DAGECC

ICPR 2024 Competition on Domain Adaptation and GEneralization for Character Classification

News

  • July 4th: Number of submissions allowed per day increased to 6
  • July 4th: EasyOCR library is now available in the Docker image. Requirements.txt have been updated accordingly.
  • July 2nd: Extended deadline to August 4th for closing submissions on validation data! (see Important Dates section)
  • June 28th: Participants can now select their submission to be shown in the leaderboard (see FAQ section)
  • June 14th: FAQ section added to the website
  • June 10th: Submissions are now open on Codabench!
    Domain Generalization [here]
    Domain Adaptation [here]

Welcome to the ICPR 2024 Competition on Domain Adaptation and GEneralization for Character Classification (DAGECC)!

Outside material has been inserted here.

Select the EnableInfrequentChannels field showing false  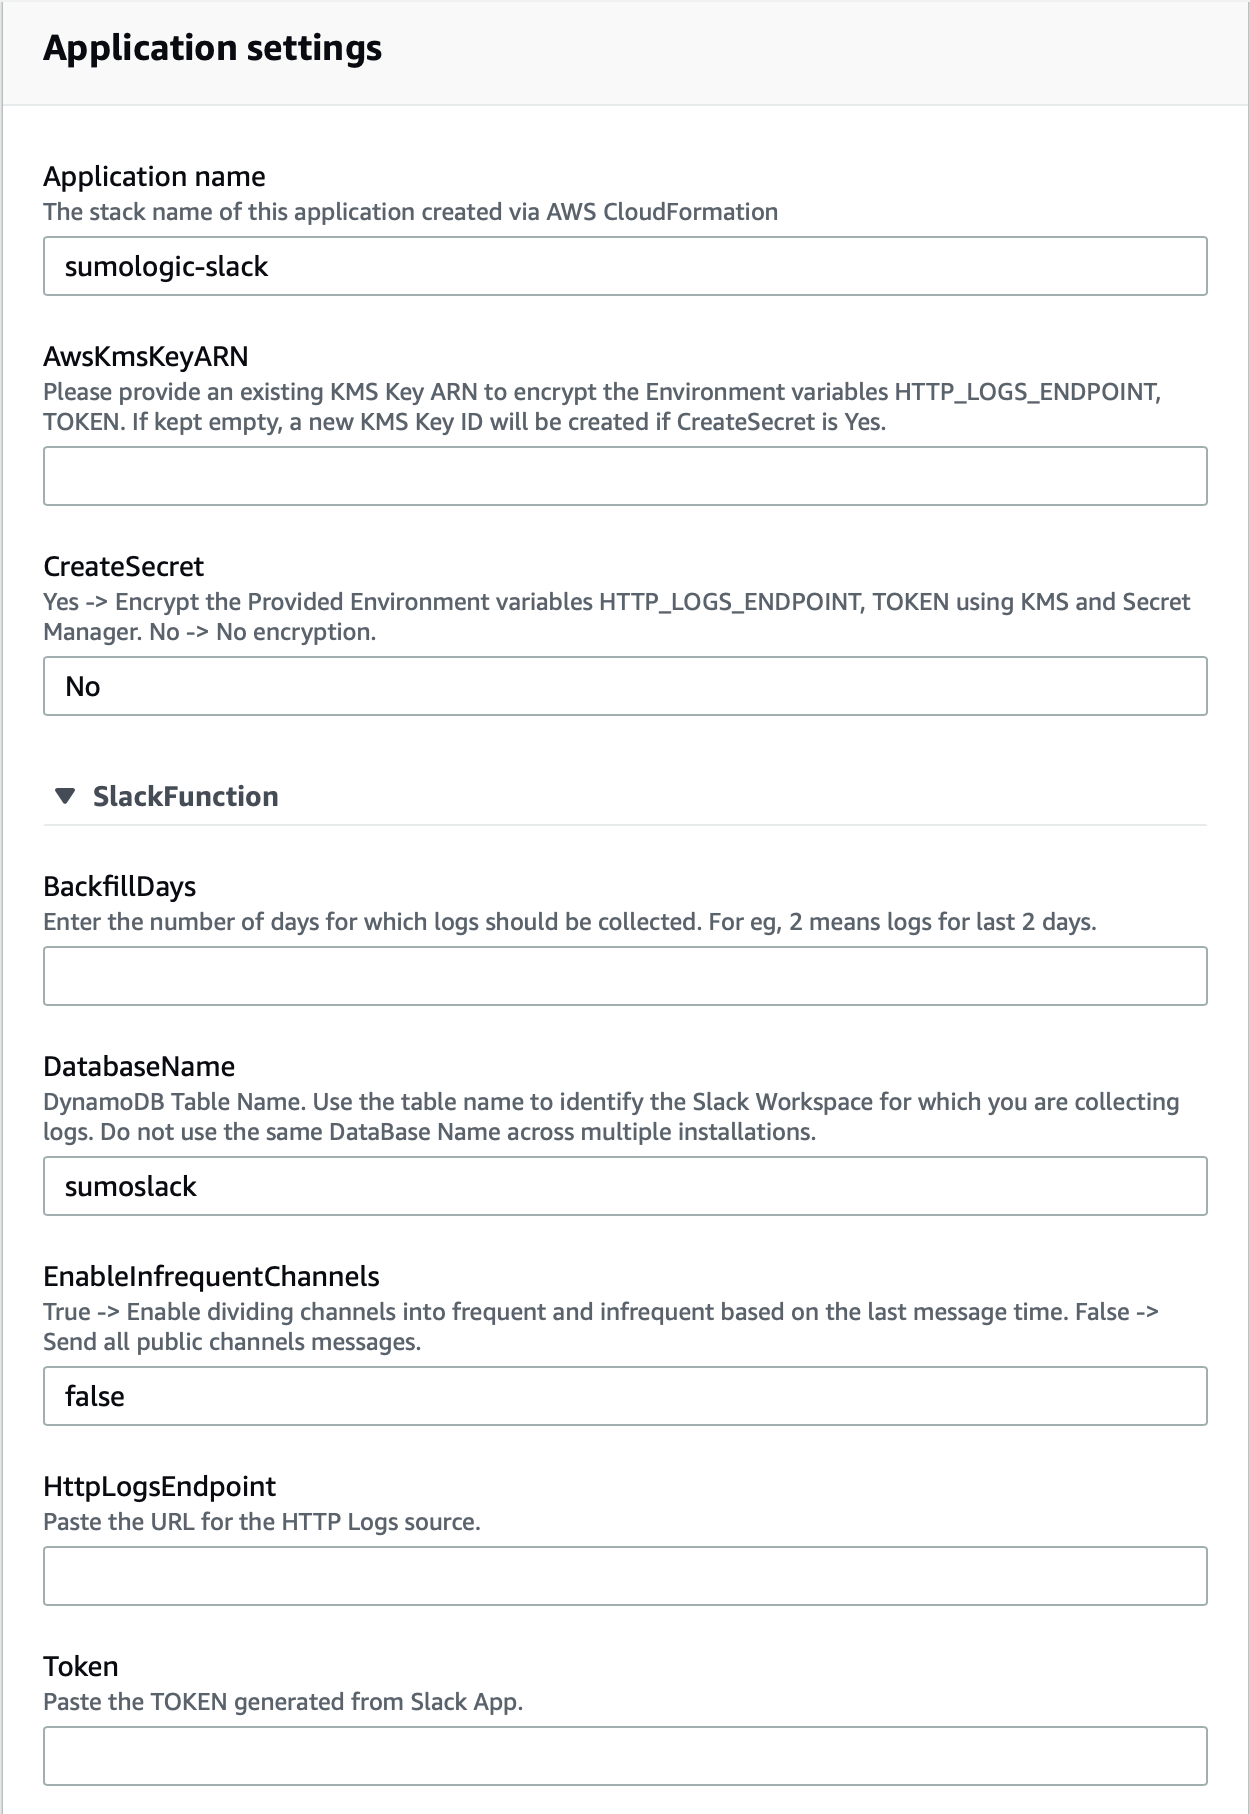pyautogui.click(x=625, y=1396)
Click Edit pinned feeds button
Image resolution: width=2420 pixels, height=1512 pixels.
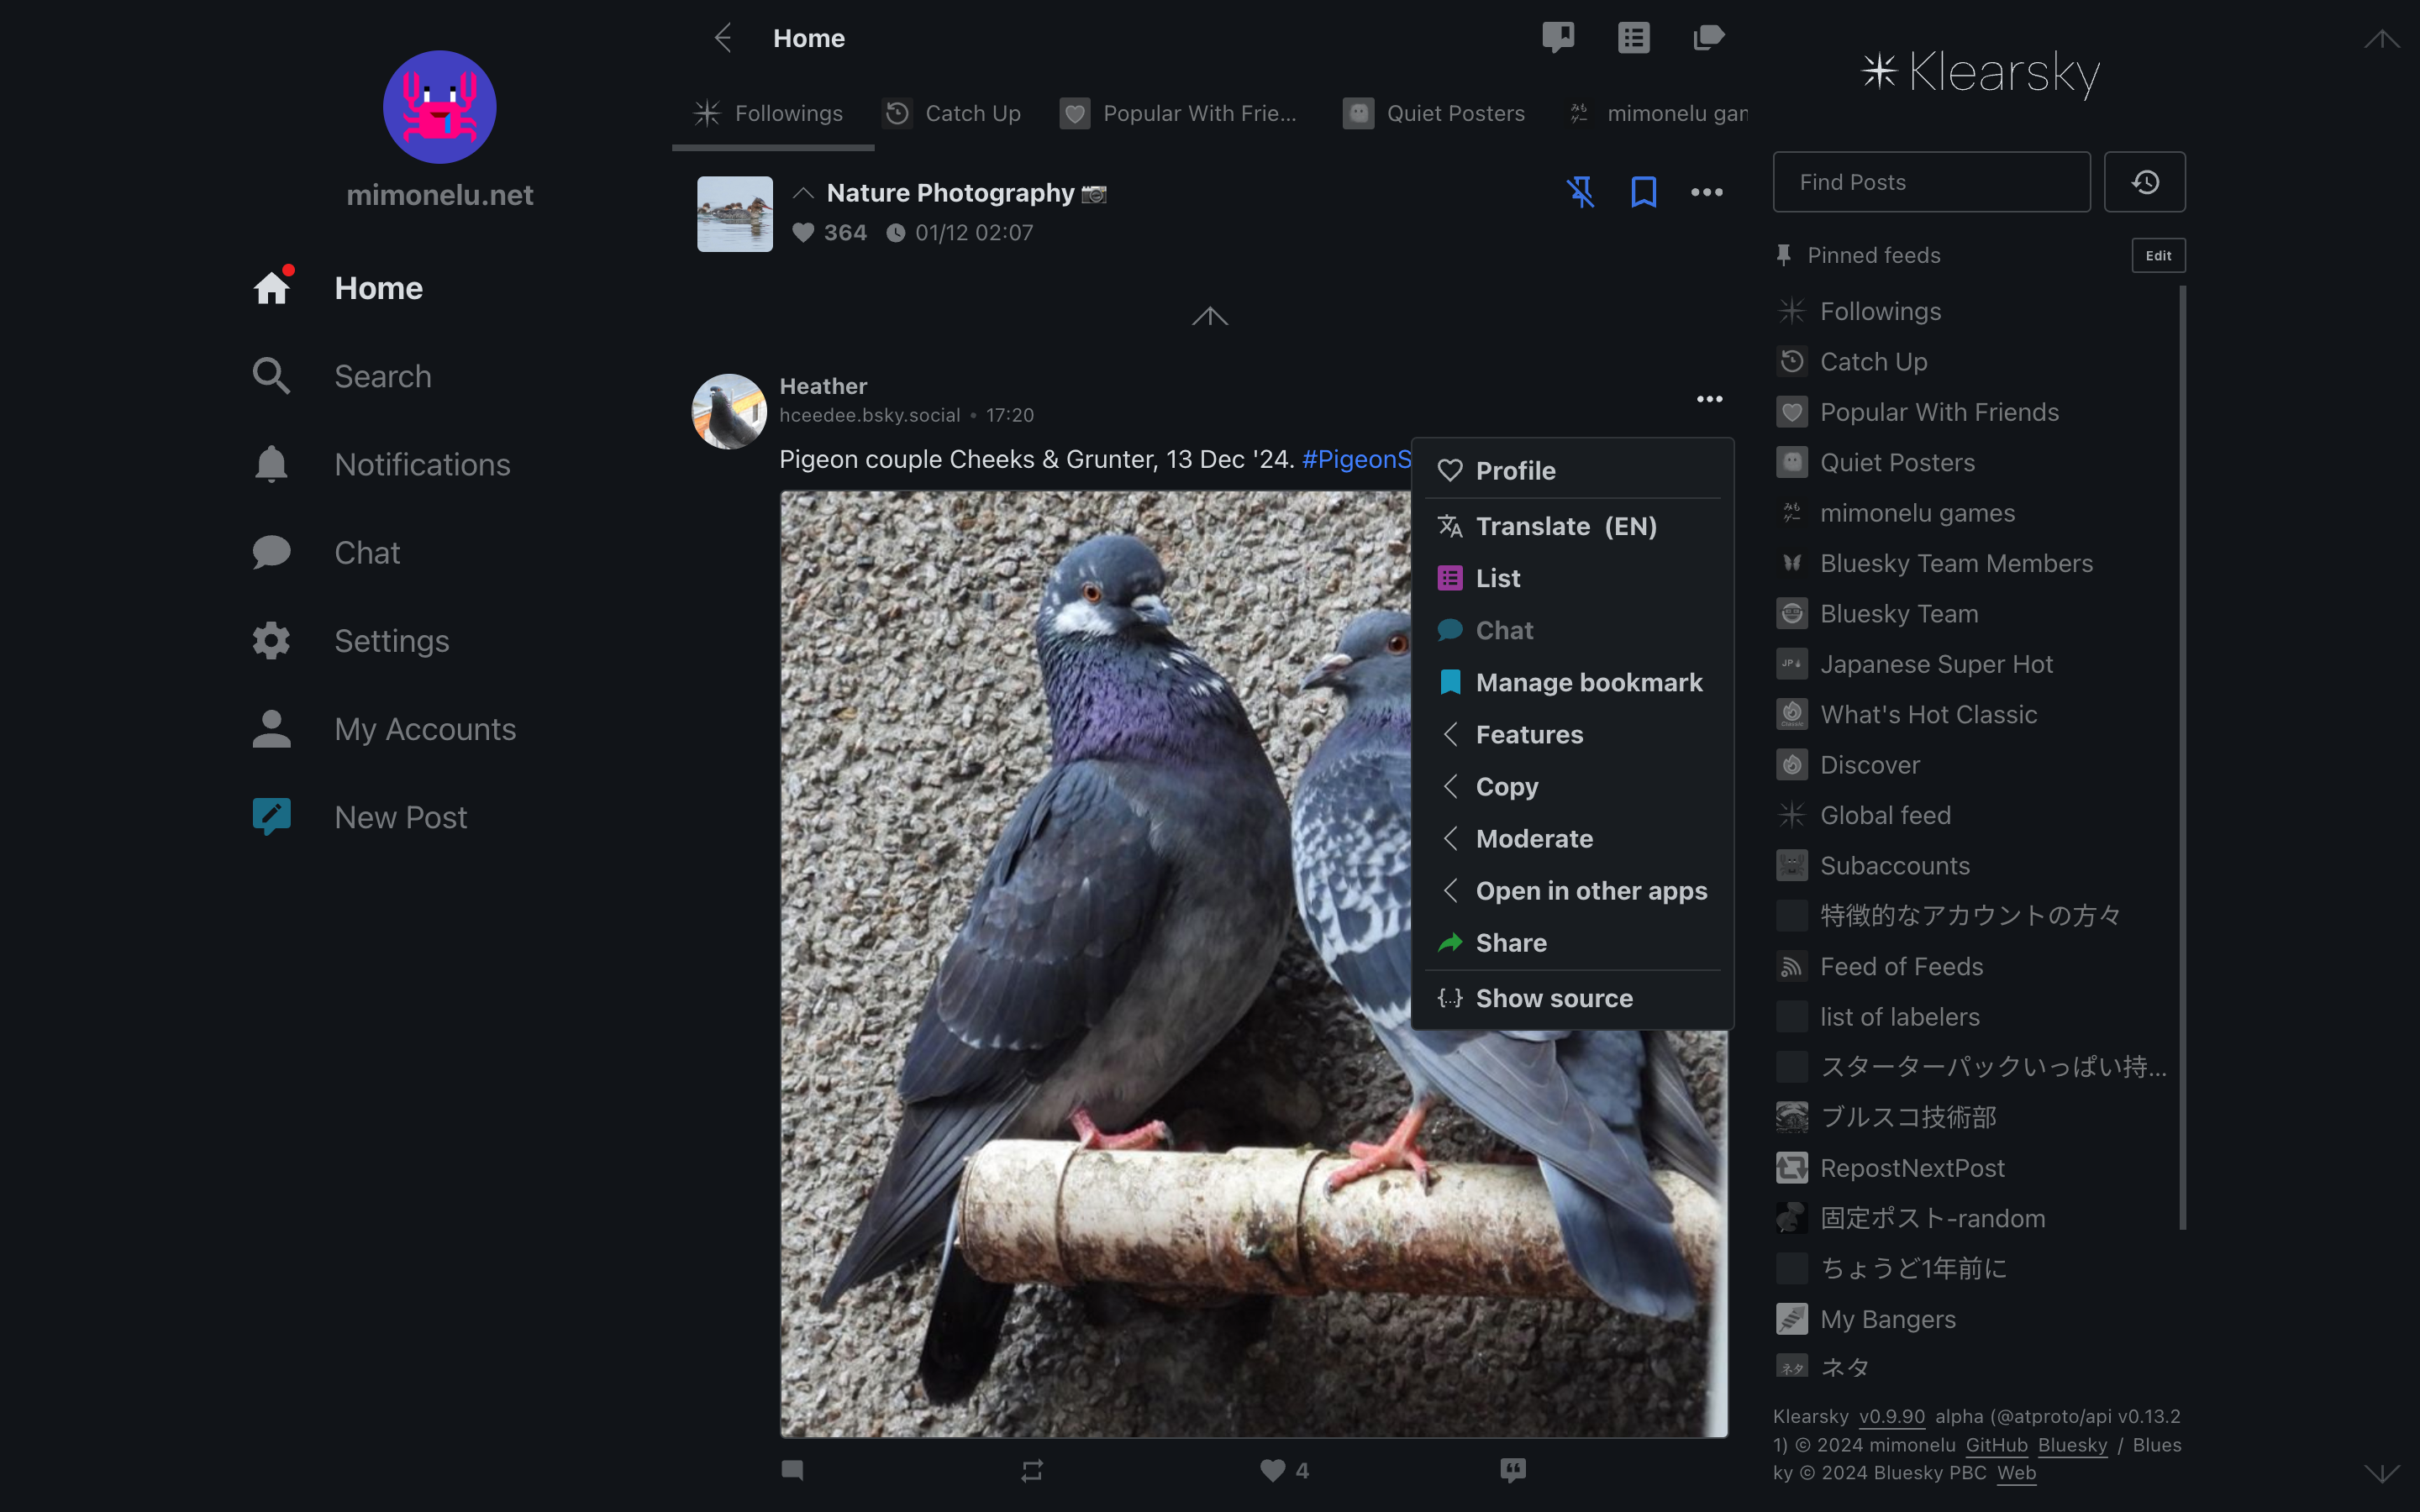(x=2158, y=255)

This competition focuses on fostering the advancement in the fascinating fields of domain adaptation and domain generalization applied to serial number character recognition.

Serial number recognition holds significant importance in various industries, predominantly in quality control, tracking and tracing of parts, and inventory management. However, executing successful serial number recognition can pose substantial challenges due to the varied surfaces on which the numbers are inscribed. Numbers may be etched, painted, or stamped onto materials ranging from shiny metals, transparent glasses, to rough-textured composites.

Domain adaptation and domain generalization come into play as essential tools when addressing the multifaceted problem of character recognition under varying conditions.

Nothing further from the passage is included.